+++ Records for processing +++
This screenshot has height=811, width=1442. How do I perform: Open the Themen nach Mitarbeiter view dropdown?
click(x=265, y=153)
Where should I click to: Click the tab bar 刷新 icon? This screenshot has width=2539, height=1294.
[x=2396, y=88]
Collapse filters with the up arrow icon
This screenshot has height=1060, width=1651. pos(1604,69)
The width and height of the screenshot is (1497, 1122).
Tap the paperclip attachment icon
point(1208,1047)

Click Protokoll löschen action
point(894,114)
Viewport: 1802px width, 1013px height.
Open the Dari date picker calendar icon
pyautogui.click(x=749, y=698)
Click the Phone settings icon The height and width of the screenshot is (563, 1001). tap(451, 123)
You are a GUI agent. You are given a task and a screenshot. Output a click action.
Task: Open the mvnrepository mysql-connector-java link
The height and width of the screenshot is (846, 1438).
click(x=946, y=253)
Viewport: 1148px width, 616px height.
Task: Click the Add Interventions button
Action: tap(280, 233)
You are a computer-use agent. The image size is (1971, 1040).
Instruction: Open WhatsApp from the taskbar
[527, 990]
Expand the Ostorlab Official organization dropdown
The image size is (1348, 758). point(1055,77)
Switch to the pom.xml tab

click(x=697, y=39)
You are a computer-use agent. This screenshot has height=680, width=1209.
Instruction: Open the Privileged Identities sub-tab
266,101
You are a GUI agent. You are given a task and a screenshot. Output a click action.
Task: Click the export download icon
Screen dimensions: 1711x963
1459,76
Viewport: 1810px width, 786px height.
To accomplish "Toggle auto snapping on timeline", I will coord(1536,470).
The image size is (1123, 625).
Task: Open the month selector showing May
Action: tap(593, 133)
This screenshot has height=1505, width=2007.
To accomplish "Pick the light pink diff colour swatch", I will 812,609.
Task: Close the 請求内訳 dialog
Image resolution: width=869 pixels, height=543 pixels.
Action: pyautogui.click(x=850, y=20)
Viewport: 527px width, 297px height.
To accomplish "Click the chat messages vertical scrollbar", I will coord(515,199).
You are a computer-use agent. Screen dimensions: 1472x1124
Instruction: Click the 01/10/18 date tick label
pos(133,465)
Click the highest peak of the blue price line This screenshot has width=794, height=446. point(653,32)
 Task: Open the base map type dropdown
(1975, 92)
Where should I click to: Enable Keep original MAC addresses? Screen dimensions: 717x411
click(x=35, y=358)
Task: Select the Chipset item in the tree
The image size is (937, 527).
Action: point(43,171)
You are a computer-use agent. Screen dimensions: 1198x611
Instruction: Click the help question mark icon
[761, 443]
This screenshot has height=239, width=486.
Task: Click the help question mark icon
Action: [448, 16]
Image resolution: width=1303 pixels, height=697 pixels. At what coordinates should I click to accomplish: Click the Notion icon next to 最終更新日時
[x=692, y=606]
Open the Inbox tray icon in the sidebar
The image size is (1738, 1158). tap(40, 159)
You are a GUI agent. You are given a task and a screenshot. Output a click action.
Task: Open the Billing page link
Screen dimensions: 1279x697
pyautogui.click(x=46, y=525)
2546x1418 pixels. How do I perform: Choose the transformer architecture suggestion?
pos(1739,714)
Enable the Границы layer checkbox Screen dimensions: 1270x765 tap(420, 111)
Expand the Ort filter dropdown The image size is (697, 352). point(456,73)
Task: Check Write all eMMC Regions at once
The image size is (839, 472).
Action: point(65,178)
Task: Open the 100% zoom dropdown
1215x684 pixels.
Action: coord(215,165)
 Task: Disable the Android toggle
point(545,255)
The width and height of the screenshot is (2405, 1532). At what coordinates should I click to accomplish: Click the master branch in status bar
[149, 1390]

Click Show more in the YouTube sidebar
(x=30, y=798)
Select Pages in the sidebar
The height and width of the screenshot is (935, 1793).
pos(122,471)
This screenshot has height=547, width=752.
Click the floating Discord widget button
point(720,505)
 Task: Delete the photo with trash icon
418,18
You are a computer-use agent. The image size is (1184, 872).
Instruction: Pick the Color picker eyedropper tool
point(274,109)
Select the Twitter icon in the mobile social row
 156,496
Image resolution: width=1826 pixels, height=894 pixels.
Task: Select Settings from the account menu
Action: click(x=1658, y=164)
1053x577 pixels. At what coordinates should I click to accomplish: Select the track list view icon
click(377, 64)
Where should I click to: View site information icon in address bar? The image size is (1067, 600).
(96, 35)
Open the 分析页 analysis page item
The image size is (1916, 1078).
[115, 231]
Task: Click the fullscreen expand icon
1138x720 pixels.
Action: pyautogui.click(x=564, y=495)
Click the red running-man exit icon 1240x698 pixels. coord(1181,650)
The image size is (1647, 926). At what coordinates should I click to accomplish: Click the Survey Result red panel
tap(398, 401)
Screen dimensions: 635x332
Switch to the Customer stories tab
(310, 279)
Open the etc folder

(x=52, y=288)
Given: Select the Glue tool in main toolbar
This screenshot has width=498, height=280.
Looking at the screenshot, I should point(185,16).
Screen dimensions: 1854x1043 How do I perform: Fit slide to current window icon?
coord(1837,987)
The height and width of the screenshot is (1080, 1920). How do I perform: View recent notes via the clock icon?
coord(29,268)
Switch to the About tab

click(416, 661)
+++
→ **What needs to be done**
Your reply should hold all the entries, each repeated without a single change.

→ **Solution**
This screenshot has height=811, width=1442. How do I perform: Open the Themen nach Mitarbeiter view dropdown?
click(x=265, y=153)
Where should I click to: Click the tab bar 刷新 icon? This screenshot has width=2539, height=1294.
[x=2396, y=88]
Collapse filters with the up arrow icon
This screenshot has height=1060, width=1651. pos(1604,69)
The width and height of the screenshot is (1497, 1122).
Tap the paperclip attachment icon
point(1208,1047)

Click Protokoll löschen action
point(894,114)
Viewport: 1802px width, 1013px height.
Open the Dari date picker calendar icon
pyautogui.click(x=749, y=698)
Click the Phone settings icon The height and width of the screenshot is (563, 1001). tap(451, 123)
You are a GUI agent. You are given a task and a screenshot. Output a click action.
Task: Open the mvnrepository mysql-connector-java link
The height and width of the screenshot is (846, 1438).
click(x=946, y=253)
Viewport: 1148px width, 616px height.
Task: Click the Add Interventions button
Action: tap(280, 233)
You are a computer-use agent. The image size is (1971, 1040).
Instruction: Open WhatsApp from the taskbar
[527, 990]
Expand the Ostorlab Official organization dropdown
The image size is (1348, 758). point(1055,77)
Switch to the pom.xml tab

click(x=697, y=39)
You are a computer-use agent. This screenshot has height=680, width=1209.
Instruction: Open the Privileged Identities sub-tab
266,101
You are a GUI agent. You are given a task and a screenshot. Output a click action.
Task: Click the export download icon
Screen dimensions: 1711x963
1459,76
Viewport: 1810px width, 786px height.
To accomplish "Toggle auto snapping on timeline", I will coord(1536,470).
The image size is (1123, 625).
Task: Open the month selector showing May
Action: tap(593, 133)
This screenshot has height=1505, width=2007.
To accomplish "Pick the light pink diff colour swatch", I will 812,609.
Task: Close the 請求内訳 dialog
Image resolution: width=869 pixels, height=543 pixels.
Action: pyautogui.click(x=850, y=20)
Viewport: 527px width, 297px height.
To accomplish "Click the chat messages vertical scrollbar", I will coord(515,199).
You are a computer-use agent. Screen dimensions: 1472x1124
Instruction: Click the 01/10/18 date tick label
pos(133,465)
Click the highest peak of the blue price line This screenshot has width=794, height=446. point(653,32)
 Task: Open the base map type dropdown
(1975, 92)
Where should I click to: Enable Keep original MAC addresses? Screen dimensions: 717x411
click(x=35, y=358)
Task: Select the Chipset item in the tree
The image size is (937, 527).
Action: point(43,171)
You are a computer-use agent. Screen dimensions: 1198x611
Instruction: Click the help question mark icon
[761, 443]
This screenshot has height=239, width=486.
Task: Click the help question mark icon
Action: [448, 16]
Image resolution: width=1303 pixels, height=697 pixels. At what coordinates should I click to accomplish: Click the Notion icon next to 最終更新日時
[x=692, y=606]
Open the Inbox tray icon in the sidebar
The image size is (1738, 1158). tap(40, 159)
You are a GUI agent. You are given a task and a screenshot. Output a click action.
Task: Open the Billing page link
Screen dimensions: 1279x697
pyautogui.click(x=46, y=525)
2546x1418 pixels. How do I perform: Choose the transformer architecture suggestion?
pos(1739,714)
Enable the Границы layer checkbox Screen dimensions: 1270x765 tap(420, 111)
Expand the Ort filter dropdown The image size is (697, 352). point(456,73)
Task: Check Write all eMMC Regions at once
The image size is (839, 472).
Action: point(65,178)
Task: Open the 100% zoom dropdown
1215x684 pixels.
Action: coord(215,165)
 Task: Disable the Android toggle
point(545,255)
The width and height of the screenshot is (2405, 1532). At what coordinates should I click to accomplish: Click the master branch in status bar
[149, 1390]

Click Show more in the YouTube sidebar
(x=30, y=798)
Select Pages in the sidebar
The height and width of the screenshot is (935, 1793).
pos(122,471)
This screenshot has height=547, width=752.
Click the floating Discord widget button
point(720,505)
 Task: Delete the photo with trash icon
418,18
You are a computer-use agent. The image size is (1184, 872).
Instruction: Pick the Color picker eyedropper tool
point(274,109)
Select the Twitter icon in the mobile social row
 156,496
Image resolution: width=1826 pixels, height=894 pixels.
Task: Select Settings from the account menu
Action: click(x=1658, y=164)
1053x577 pixels. At what coordinates should I click to accomplish: Select the track list view icon
click(377, 64)
Where should I click to: View site information icon in address bar? The image size is (1067, 600).
(96, 35)
Open the 分析页 analysis page item
The image size is (1916, 1078).
[115, 231]
Task: Click the fullscreen expand icon
1138x720 pixels.
Action: pyautogui.click(x=564, y=495)
Click the red running-man exit icon 1240x698 pixels. coord(1181,650)
The image size is (1647, 926). At what coordinates should I click to accomplish: Click the Survey Result red panel
tap(398, 401)
Screen dimensions: 635x332
Switch to the Customer stories tab
(310, 279)
Open the etc folder

(x=52, y=288)
Given: Select the Glue tool in main toolbar
This screenshot has width=498, height=280.
Looking at the screenshot, I should point(185,16).
Screen dimensions: 1854x1043 How do I perform: Fit slide to current window icon?
coord(1837,987)
The height and width of the screenshot is (1080, 1920). How do I perform: View recent notes via the clock icon?
coord(29,268)
Switch to the About tab

click(416, 661)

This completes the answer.